Richard Gonzalez, Chief Operating Officer of Abbott Laboratories (market cap $108 billion) has a Bachelors Degree from the University of Houston and a Graduate Degree in Biochemistry from the University of Miami. Except he really doesn’t.

Niaspan, Abbott’s potential blockbuster drug, was going to be the next big thing in cardiovascular care – except a study published after it hit the market showed it didn’t do anything to prevent heart attacks.

Is there a link between a COO who fudged his credentials and a drug his company over-hyped? Do we care if Harvard jocks cheated on tests or if Derrick Rose faked his ACT score to get into Memphis costing the school its NCAA trophy?

I’ve been grappling with these issues since I read Phil Rosenthal’s excellent column in last Sunday’s Chicago Tribune about Gonzalez’s reported degrees. Maybe I wouldn’t have cared as much if I hadn’t paid a lot of money for Niaspan pills and struggled with its side effects until I heard it was ineffective in its primary goal – to reduce the risk of heart attacks.

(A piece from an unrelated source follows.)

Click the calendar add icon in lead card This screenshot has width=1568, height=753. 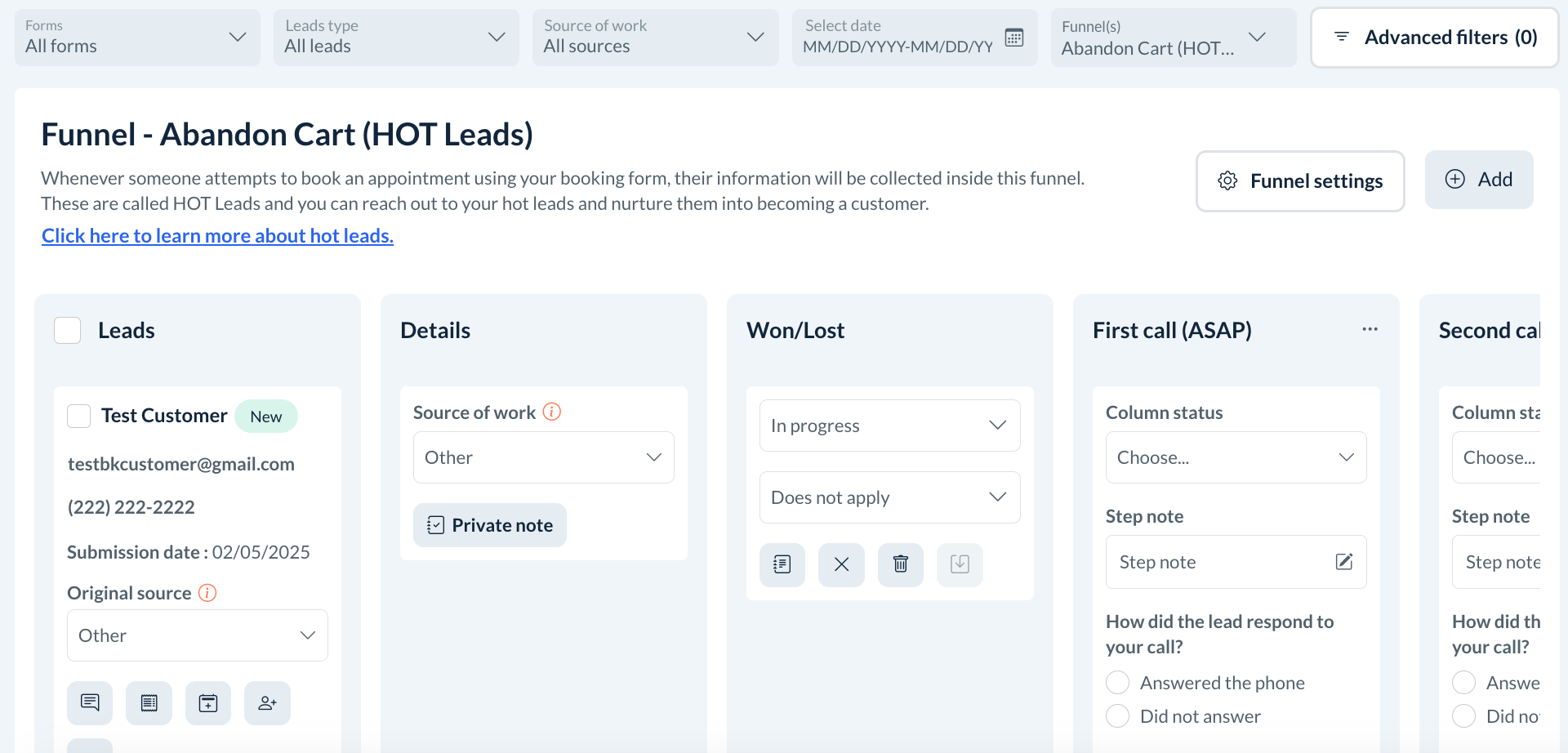(208, 703)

I have generally looked at resumés as plausible fictions. I care more about the tone and footnotes than the “credentials.” I am also very interested in what is omitted from a resumé – jail time, drug abuse history, ADD, illness and recovery, psychotherapy, religious observance, sports team preference, physical fitness, underwear preference. OK, laugh, but I care if a person has a sense of humor and a basic candor and honesty. I know Human Resources prefers the bland and measurable to the touchy feely stuff. I care about the person more than the credentials. So, my question is: If you fake the credentials do you necessarily disqualify yourself for a job – even if you are caught?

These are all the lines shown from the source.